Champaign County seeks new partnership for economic development

As part of that, Champaign County plans to quadruple what it currently spends on economic development, County Commissioner Steve Hess said.

Currently Marcia Bailey works 28 hours a week as the economic development director for the county and city.

“It is a full-time business being run part-time,” Urbana Mayor Bill Bean said.

Local leaders now hope to create a partnership between the county, city and private sector called the Champaign Economic Partnership, or CEP.

“Economic development to me is one of the most single important issues, not only in Urbana, but Champaign County,” Bean said.

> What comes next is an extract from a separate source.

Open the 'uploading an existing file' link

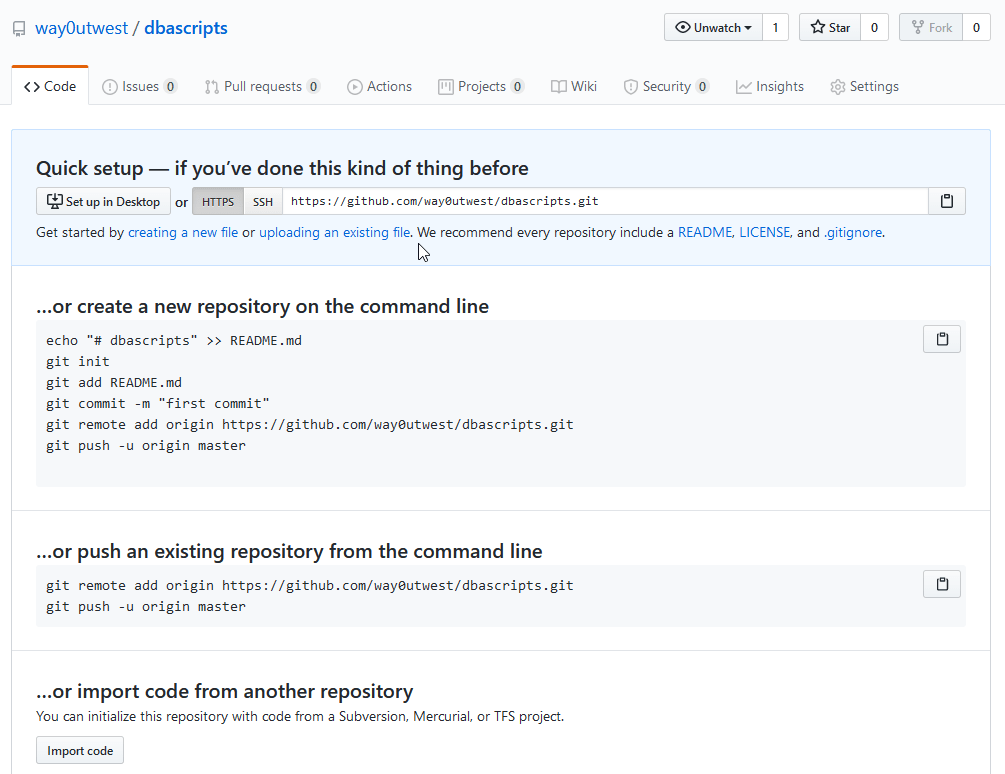[334, 232]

Bean and Hess presented the partnership proposal on Tuesday to representatives from the banking, education, real estate, manufacturing and health care fields, and leaders from Champaign County townships and villages.

Champaign County cut its budget for economic development in 2011. Hess voted against the cuts in 2011, but said he believes the county will re-dedicate $1 from every conveyance fee now used for the general fund budget back into an economic development fund.

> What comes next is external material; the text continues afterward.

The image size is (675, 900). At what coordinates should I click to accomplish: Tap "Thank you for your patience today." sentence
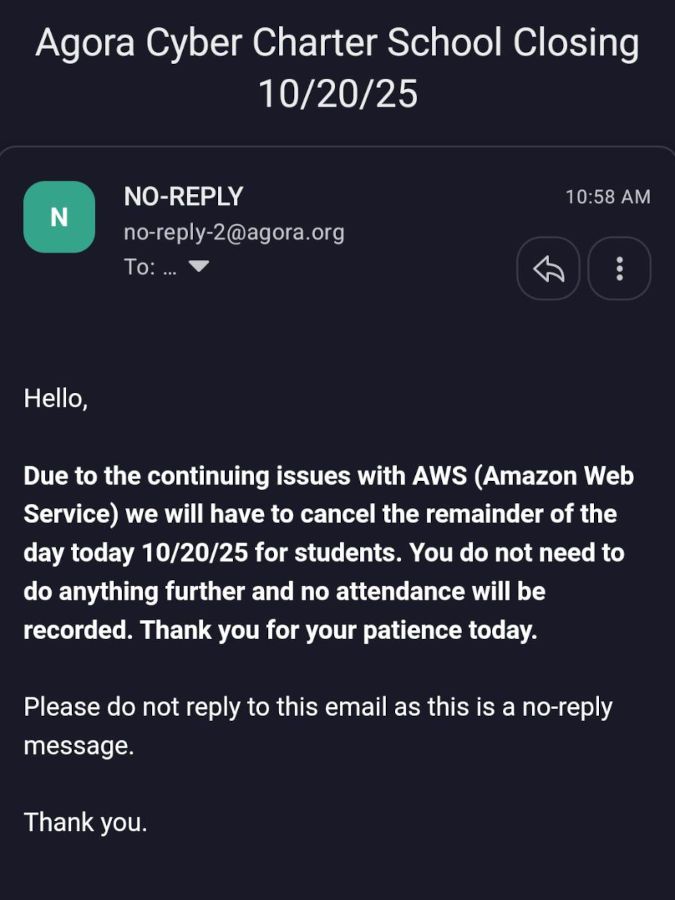coord(339,631)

The county was spending $25,000 a year on economic development and believes the new conveyance fees will raise an additional $75,000 a year.

Champaign County said it will give $50,000 to the CEP and save the other $50,000 for special projects.

The city has pledged to give $50,000 as well to the partnership and hopes the private sector will match the government agencies, Bean said.

The CEP is expected to be fully functioning by Jan 1. 2015, Bailey said.

One of the businesses that was a catalyst for the partnership was Pioneer Electric, Bailey said.

Pioneer hosted the presentation and was the business to donate to the CEP, giving $15,000.

“We believe strongly in economic development,” Pioneer Electric CFO Aaron Stallings said.

Pioneer benefits when any new business comes into the county, he said, because it will use the company’s power or their employees will use the electricity.

The money raised by the partnership will go toward hiring staff, boosting Urbana’s web presence and recruiting businesses and employees, Bailey said.

Rick Finkbine, executive vice president of Sarica Manufacturing, said his company spends a lot of time recruiting and educating employees about manufacturing jobs.

He said he hopes the partnership will help with those efforts.

“Manufacturing is a different industry than many people perceive it to be,” Finkbine said. “We spend a lot of time recruiting, talking to people about the new kind of manufacturing, which is much more modern and clean than they may believe.”

Sarica would be interested in being part of the partnership, he said, because more companies in Urbana can benefit everyone.

“We would like to shorten the supply chain. The longer the supply chain the more costly it is. The more inflexible it is. Additional business around us would benefit us on a supply chain,” Finkbine said. “Obviously it would open up opportunities for additional customers also.”